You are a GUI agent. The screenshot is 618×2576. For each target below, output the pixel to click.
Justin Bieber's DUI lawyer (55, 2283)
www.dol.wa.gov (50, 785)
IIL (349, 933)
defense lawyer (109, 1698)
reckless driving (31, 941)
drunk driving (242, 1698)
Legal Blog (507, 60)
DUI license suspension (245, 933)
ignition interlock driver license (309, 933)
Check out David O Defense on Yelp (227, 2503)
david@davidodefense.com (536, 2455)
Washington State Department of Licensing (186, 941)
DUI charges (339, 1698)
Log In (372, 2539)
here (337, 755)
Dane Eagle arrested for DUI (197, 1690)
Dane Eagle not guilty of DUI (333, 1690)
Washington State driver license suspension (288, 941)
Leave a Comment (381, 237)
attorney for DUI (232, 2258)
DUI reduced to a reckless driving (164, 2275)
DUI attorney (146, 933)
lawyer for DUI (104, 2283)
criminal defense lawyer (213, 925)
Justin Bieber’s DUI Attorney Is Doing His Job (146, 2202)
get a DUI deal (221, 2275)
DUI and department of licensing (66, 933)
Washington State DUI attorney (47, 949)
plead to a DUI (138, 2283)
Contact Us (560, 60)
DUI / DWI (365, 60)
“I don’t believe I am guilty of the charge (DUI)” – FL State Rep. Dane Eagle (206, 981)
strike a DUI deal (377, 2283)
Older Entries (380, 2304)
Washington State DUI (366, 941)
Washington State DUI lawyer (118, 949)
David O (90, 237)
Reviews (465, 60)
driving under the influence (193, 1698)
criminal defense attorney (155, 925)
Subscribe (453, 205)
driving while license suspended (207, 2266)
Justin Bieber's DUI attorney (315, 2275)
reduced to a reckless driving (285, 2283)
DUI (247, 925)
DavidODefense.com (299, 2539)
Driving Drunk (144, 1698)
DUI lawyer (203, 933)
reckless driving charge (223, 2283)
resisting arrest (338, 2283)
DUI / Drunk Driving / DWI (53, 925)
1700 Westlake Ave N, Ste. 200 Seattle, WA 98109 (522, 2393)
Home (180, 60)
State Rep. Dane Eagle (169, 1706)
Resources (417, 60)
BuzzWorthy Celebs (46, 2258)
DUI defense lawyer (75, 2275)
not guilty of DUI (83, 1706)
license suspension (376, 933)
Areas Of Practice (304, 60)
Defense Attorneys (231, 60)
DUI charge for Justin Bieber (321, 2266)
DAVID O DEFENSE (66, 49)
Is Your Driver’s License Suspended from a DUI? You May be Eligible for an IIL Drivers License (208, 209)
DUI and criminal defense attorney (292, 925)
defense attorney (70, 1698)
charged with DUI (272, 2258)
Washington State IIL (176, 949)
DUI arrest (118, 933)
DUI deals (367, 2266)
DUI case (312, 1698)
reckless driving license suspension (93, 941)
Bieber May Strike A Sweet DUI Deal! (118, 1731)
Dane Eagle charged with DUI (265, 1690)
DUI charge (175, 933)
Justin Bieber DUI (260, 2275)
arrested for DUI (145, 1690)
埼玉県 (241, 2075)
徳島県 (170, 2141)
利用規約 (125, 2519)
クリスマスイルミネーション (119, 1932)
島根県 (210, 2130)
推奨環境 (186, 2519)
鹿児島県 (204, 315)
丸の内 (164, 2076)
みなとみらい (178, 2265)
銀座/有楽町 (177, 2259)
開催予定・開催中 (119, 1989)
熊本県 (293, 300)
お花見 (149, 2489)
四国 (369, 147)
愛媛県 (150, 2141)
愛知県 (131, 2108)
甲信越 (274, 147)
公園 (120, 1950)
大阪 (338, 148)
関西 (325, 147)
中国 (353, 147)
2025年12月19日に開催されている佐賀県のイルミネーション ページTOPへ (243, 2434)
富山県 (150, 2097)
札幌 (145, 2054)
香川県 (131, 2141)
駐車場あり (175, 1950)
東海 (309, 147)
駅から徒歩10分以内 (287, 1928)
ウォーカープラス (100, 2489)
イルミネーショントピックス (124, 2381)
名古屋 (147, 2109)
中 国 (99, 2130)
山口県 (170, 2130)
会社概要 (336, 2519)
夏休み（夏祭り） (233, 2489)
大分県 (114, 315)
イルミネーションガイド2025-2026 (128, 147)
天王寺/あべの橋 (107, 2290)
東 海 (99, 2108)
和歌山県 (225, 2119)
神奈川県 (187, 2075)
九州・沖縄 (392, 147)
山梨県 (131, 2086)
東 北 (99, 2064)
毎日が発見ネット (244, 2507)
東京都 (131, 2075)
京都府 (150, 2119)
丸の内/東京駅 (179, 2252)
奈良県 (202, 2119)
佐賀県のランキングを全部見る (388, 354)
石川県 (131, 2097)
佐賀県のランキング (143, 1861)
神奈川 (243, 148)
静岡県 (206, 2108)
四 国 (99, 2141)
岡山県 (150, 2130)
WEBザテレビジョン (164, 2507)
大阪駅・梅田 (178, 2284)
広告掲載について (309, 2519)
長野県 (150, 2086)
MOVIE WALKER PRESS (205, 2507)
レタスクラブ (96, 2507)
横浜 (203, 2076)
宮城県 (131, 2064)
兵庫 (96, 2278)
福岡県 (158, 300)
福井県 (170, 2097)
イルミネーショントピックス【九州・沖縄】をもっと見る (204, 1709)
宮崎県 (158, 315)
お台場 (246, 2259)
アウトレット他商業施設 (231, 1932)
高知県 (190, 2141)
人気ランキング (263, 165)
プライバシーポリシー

--------------------------------------------------

## What is being asked:
Return the line that contains "長野県 (150, 2086)", along with every line after it in the data above, exactly and with nothing else.

## Result below:
長野県 (150, 2086)
MOVIE WALKER PRESS (205, 2507)
レタスクラブ (96, 2507)
横浜 (203, 2076)
宮城県 (131, 2064)
兵庫 (96, 2278)
福岡県 (158, 300)
福井県 (170, 2097)
イルミネーショントピックス【九州・沖縄】をもっと見る (204, 1709)
宮崎県 (158, 315)
お台場 (246, 2259)
アウトレット他商業施設 (231, 1932)
高知県 (190, 2141)
人気ランキング (263, 165)
プライバシーポリシー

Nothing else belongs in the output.